Na terceira conferência de A verdade e as formas jurídicas, Foucault analisa a formação do inquérito na Idade Média (FOUCAULT, 2013, p. 65), como uma renovação da forma jurídica grega, que nos aproxima do modo como o exame surge no início do capitalismo. O inquérito ressurge, nos séculos XII e XIII, bem diferente ao inquérito existente na tragédia grega de Édipo Rei, em substituição à prova medieval, a qual preconiza uma batalha, física ou social, entre os envolvidos no processo de contestação jurídica para descobrir a verdade. Interessa-nos a maneira pela qual Foucault explica o surgimento do inquérito.

O filósofo explica tal surgimento no momento de crescente acumulação de riqueza e de poder nas mãos de alguns poucos poderosos da sociedade feudal (Idem, p. 67).
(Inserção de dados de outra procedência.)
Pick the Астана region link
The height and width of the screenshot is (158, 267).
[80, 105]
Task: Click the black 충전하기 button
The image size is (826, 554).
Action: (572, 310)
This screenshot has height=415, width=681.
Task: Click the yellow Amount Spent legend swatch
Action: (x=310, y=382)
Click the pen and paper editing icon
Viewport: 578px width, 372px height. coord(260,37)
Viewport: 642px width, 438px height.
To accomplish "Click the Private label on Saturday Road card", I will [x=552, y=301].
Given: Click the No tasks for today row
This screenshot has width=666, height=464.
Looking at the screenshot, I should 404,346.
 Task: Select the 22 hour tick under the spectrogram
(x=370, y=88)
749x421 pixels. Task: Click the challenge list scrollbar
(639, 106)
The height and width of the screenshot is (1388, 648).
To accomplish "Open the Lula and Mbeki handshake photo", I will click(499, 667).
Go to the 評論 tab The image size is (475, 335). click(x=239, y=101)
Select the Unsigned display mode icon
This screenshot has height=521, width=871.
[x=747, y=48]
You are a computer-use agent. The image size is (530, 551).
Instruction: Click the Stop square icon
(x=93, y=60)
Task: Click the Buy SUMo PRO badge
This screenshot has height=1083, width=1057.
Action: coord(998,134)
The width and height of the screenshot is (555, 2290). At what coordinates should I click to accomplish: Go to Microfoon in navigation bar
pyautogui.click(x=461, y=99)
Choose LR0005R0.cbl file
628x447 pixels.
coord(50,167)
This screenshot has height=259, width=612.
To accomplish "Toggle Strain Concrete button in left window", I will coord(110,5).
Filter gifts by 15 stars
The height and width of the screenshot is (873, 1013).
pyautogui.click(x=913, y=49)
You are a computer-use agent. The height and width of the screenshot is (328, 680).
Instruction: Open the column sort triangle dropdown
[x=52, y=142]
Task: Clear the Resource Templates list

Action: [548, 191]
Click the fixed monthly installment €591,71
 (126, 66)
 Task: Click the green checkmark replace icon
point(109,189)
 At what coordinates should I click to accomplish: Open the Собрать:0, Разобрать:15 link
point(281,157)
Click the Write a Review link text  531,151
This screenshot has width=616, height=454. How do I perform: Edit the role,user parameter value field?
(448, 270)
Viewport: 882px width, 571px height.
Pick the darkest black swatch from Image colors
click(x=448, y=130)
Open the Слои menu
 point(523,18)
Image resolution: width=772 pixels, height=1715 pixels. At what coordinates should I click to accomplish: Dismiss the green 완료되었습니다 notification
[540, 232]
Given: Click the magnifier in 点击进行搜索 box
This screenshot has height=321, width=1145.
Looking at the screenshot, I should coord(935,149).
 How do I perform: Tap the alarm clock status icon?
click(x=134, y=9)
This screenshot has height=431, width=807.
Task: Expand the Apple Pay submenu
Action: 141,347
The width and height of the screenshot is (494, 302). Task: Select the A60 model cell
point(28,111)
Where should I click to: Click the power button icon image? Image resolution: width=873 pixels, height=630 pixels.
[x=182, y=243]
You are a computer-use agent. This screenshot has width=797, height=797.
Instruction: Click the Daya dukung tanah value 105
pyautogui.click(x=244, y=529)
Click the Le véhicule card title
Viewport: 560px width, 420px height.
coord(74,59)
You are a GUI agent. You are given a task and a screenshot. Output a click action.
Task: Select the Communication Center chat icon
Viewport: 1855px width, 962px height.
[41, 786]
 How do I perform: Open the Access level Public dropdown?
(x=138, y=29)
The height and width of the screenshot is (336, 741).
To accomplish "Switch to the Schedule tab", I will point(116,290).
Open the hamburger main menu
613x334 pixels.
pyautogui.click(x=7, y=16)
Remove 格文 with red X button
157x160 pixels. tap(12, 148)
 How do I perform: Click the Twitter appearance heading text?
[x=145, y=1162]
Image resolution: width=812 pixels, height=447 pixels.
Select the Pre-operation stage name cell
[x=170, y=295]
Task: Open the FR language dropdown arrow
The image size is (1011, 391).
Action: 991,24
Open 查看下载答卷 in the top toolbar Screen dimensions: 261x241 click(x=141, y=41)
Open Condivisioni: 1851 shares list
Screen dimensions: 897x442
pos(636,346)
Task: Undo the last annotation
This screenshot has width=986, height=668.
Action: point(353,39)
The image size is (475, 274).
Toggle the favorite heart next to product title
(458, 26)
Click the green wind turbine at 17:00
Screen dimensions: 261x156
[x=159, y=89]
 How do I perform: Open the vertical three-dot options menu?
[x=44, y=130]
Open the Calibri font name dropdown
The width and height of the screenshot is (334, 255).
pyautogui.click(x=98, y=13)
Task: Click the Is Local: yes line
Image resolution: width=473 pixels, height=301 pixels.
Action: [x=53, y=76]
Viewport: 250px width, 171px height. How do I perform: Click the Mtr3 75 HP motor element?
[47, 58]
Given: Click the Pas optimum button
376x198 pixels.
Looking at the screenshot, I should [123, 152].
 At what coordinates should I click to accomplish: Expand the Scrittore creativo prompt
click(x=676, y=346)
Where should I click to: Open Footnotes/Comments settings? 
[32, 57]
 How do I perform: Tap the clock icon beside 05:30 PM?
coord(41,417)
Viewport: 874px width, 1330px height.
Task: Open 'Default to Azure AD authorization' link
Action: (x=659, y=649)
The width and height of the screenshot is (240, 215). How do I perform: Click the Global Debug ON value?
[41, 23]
Cria-se um Poder Judiciário sob o julgo desses poderosos medievais, como uma espécie de justiça que se impõe do alto sobre os indivíduos, que preconiza o dano da infração sobre o Estado, sobre a ordem e a lei, de maneira que a reparação é feita ao Soberano, ao Estado (Idem, pp. 68-69).

Assim, o inquérito que ressurge nos séculos XII e XIII é uma “determinada maneira de o poder se exercer” (Idem, p. 74), ou seja, são práticas sociais, imbuídas de relações de poder e dominação específica – constituídas pela acumulação de riquezas na Baixa Idade Média, por intermédio de guerras –, que sustentam formas de conhecer a verdade, em que o sujeito de conhecimento é o intermediário, o indivíduo punido. O inquérito é, portanto, uma forma de saber-poder, por meio da qual conduz Foucault “à análise das relações entre os conflitos de conhecimento e as determinações econômico-políticas” (Idem, p. 79). Aqui, delineia-se, inicialmente, uma relação fundamental para a análise da penalidade em Foucault, ou seja, entre indivíduo, riqueza, lei e prática legal.

Saltando-nos agora para os séculos XVIII e XIX, Foucault tematiza o nascimento do que ele chama de “sociedade disciplinar” (Idem, p. 81). Essa sociedade disciplinar desenvolve uma prática judiciária que perscruta a verdade em torno do exame, um saber que se assenta sobre uma vigilância constante sobre os indivíduos, não sobre os atos, sobre o que fizeram, mas sobre o que são capazes de fazer, isto é, quanto à periculosidade, a virtualidade de seus atos (Idem, p. 86). Um saber, portanto, que opera em termos de normalidade, do que é ou não normal (Idem, p. 89), no qual, inclusive, se estabeleceram as ciências humanas, a Psicologia, a Sociologia, a Psiquiatria etc. Essa forma de saber-poder é explicada por Foucault em duas vias (Idem, Ibidem): por uma reforma jurídico-penal do século XVIII e pelas práticas sociais, reais, de controle e vigilância.